It changed my work. Really.

Before I just had a stack of Moleskine notebooks (what else) full of seemingly unrelated notes. Words. Lots of words.

I knew there was a pattern. Somewhere.

But connecting the dots got just more difficult. Making more notes made things worse. Not better.

So. I started doodling. Making awful simplistic drawings. And I am sharing these drawings. Not to show off my skills. It is more to show you it’s ok if you can only doodle and not create picture perfect images.

This is what I found.

If you make a lot of drawings, a common visual language emerges. You use several symbols over and over again. The use of identical symbols reveal a hidden link.
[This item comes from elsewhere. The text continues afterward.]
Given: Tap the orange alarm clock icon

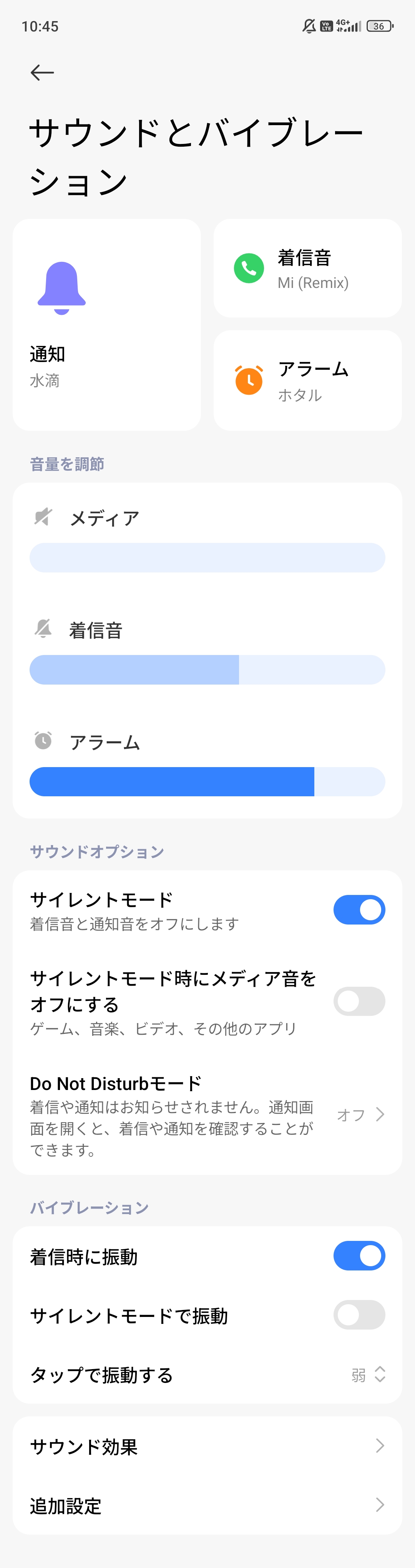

After the individual images I crafted a “story”. On the topic I find most difficult. Identity. Ok. I also used text and quotes.

I created many pages to explain to myself the things I had written over the last years.

This helped me immensely in explaining this stuff. To you and to myself. Mainly that last part.

It changed my approach to almost every thing that feels complex and appears difficult.

As always. You don’t have to try this. Really.

But before you decide, I hope you have a look at this short (5mins) TED talk by Sunni Brown, author of “Gamestorming”. Doodlers, unite!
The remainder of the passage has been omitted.